FCバイエルンの選手、監督、そして関係者全員が金曜日の晩、意気消沈した表情でヴォルフスブルクのフォルクスワーゲン・アレーナを後にした。ブンデスリーガ後季開幕戦の結果がこうなることを予想していたバイエルンの選手はいるのだろうか。まさかの試合展開でヘルプストマイスターに輝いた王者が、2位で背中を追いかけるヴォルフスブルクに1-4(0-2)という大敗を喫し、今シーズン初の黒星をつけられれた。

「僕たちの日ではなかった。あまり良いプレーができなかった」と、試合直後にゲームを振り替えったのは主将バスティアン・シュヴァインシュタイガー。また、マリオ・ゲッツェは「僕たちは今日調子が良くなかった。自分たちが招いた結果だ」と続け、ジェローム・ボアテングが「とにかくプレーが悪かった。しっかりと反省しなければ」と厳しくコメント。マヌエル・ノイアーも「失敗した。もちろんだが、僕たちにとって決して良い開幕戦ではなかった」と結果を悔やんだ。

この1試合だけで、シーズン前季の合計失点数と同じ数だけのゴールを許してしまったマヌエル・ノイアー。

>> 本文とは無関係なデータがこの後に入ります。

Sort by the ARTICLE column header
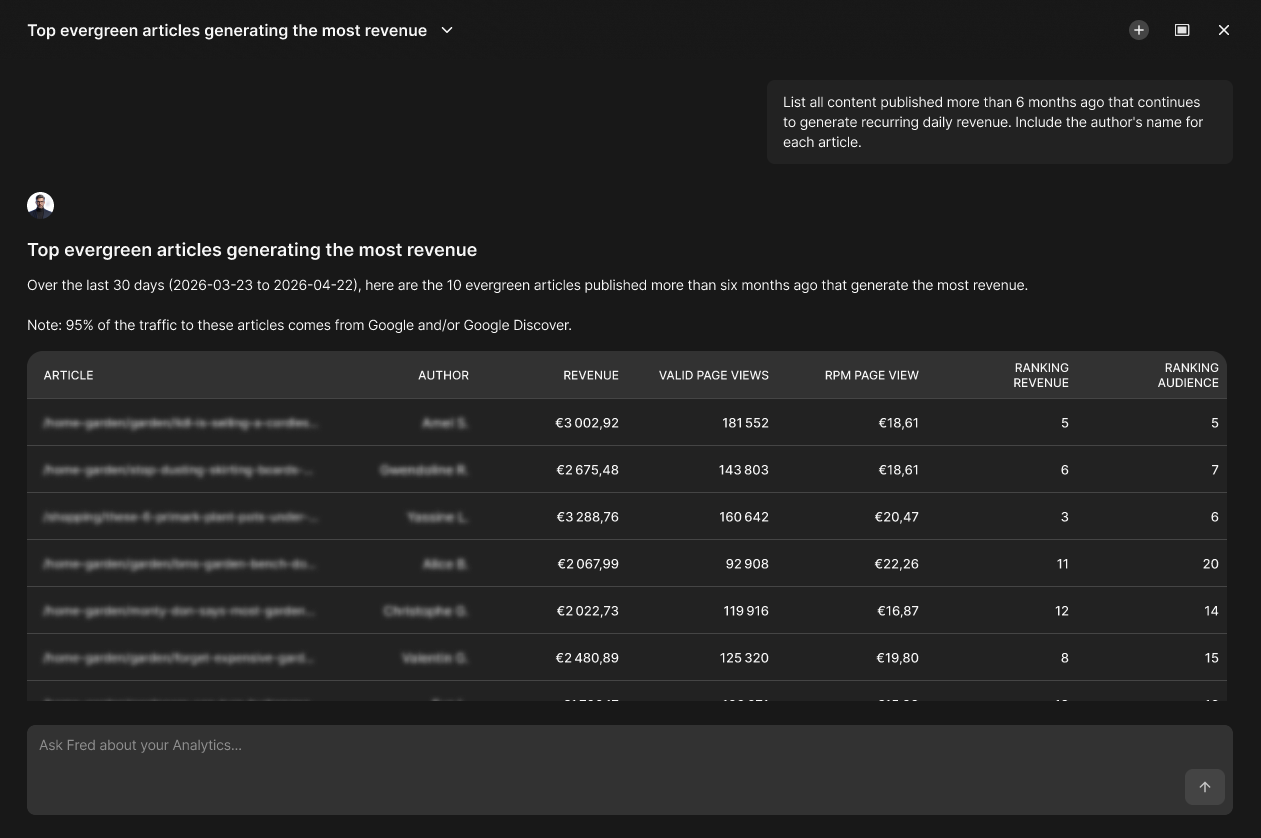Screen dimensions: 1261x838 tap(68, 375)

ノイアーは「違う展開を想像していたし、計画していた」と話しながらも、「大惨事というほどではない。だけど、まだまだやるべきことがたくさんある」と、パニックに陥ることはなく冷静な姿勢を保った。事実、FCBは順位表でヴォルフスブルクに未だ勝ち点差8をつけている。

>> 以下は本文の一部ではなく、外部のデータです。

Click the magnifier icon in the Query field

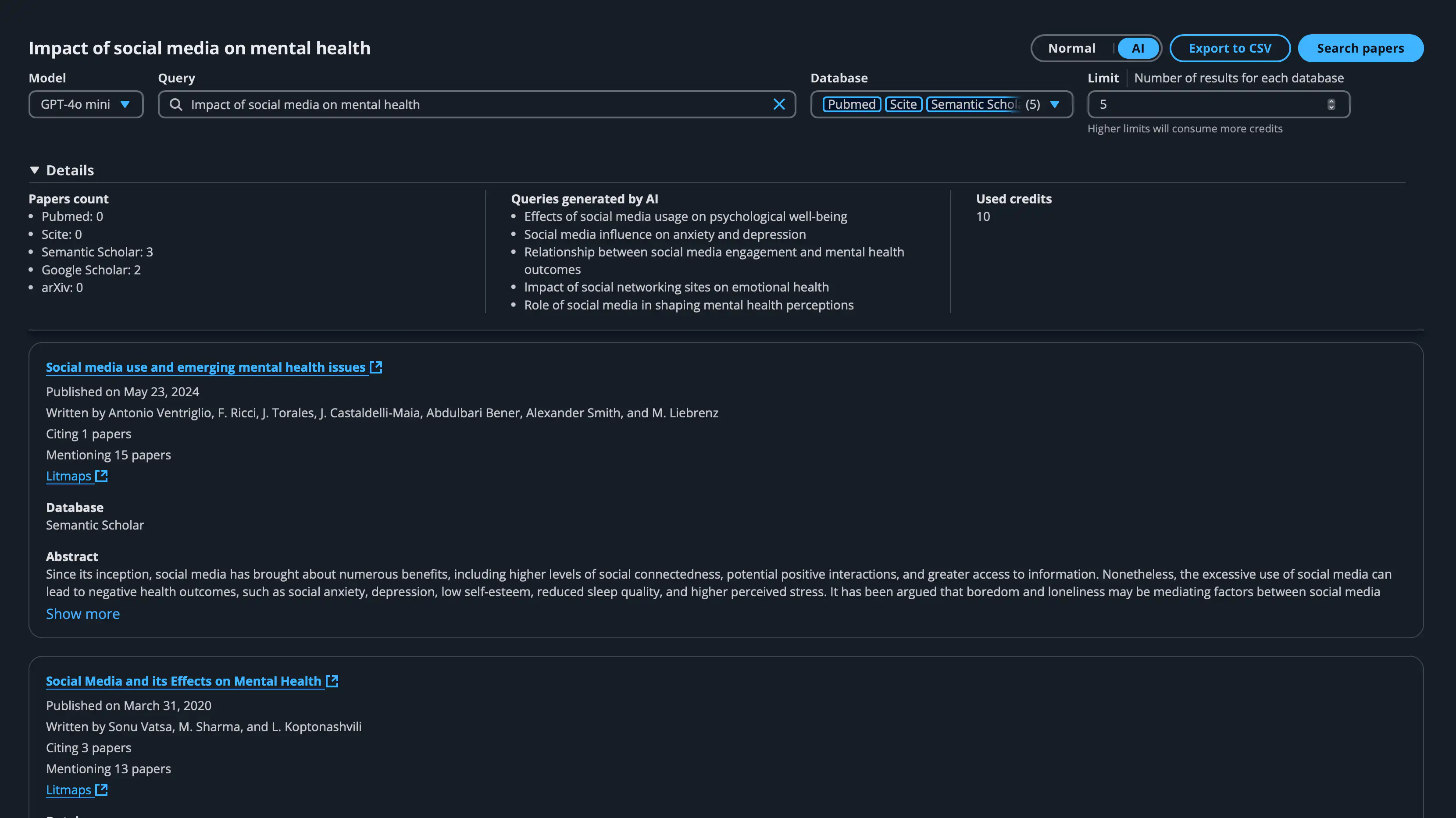(176, 104)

3万人の観客が訪れた同試合では、バイエルンが立ち上がりからVfLに激しいプレスを掛け、早いテンポでボールを動かし、大いに期待の持てる様子だった。だが、最初にゴールを挙げたのはまさかのヴォルフスブルク。4分、バス・ドストがのカウンターチャンスを見逃さずに先制点を奪取すると、今度は前半終了間際に再びドストが完璧なまでのシュートをゴール右上隅に叩き込んだ。ペップ・グアルディオラも「ヴォルフスブルクの方が良かった。正しい時間帯にゴールを奪っていた。おめでとう」と相手の好パフォーマンスを認めている。

相手の思うつぼにはまった後半

後半に入ると、一度試合を振り出しに戻すために攻勢に出るバイエルン。しかし、カウンター作戦を忠実に実行するヴォルフスブルクが、53/57分にさらなる追加点を挙げた。一方FCBは、フアン・ベルナトが55分に自身の公式戦初ゴールを決めて1点を返している。シュヴァインシュタイガーは「自分たちが攻めているとき、頻繁にコントロールを失って、比較的簡単にカウンターを許してしまった。僕たちにあってはならないことだ」と反省点を口にした。

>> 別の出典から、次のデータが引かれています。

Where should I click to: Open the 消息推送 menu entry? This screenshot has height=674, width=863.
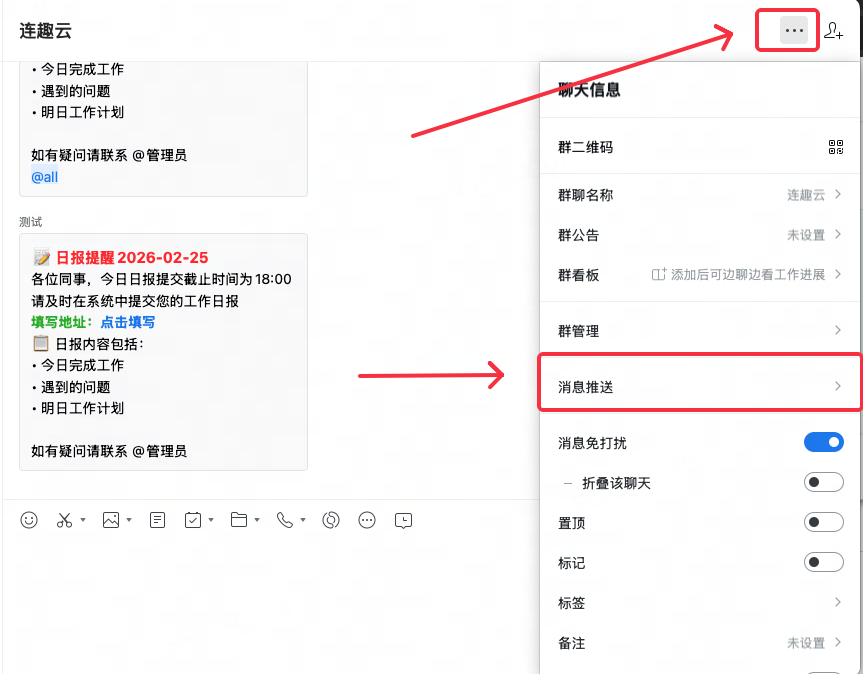tap(699, 386)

また、アリエン・ロッベンは「相手の思うつぼにはまった」と述べ、「勝ったときにいつも言っていたことが現実になったよ。『勝利が贈られることはない』ってね。今回のことからしっかりと学ばなければならない。長い目で見れば、そこまで悪いことではないかもしれない」と総括した。そしてボアテングも「目を覚ますためにも、今日こうなってくれてよかったのかもしれない」と話し、この結果をポジティブに捉える姿勢を見せた。

だが、しっかりと傷を癒している時間はない。来週の火曜日にはもう、チャンピオンズリーグ決勝トーナメントにも進出しているFCシャルケ04戦が控えているからだ。ボアテングは「今日の分を取り戻すためには、シャルケ戦までにしっかりと高めていく必要がある」と指摘。古巣との対戦となるノイアーも、「過密日程に入ったわけだし、次の試合まで8日間も待たなければいけない方が嫌だったよ。また調子を上げていかなければ」と前向きなコメントを残し、次戦を見据えた。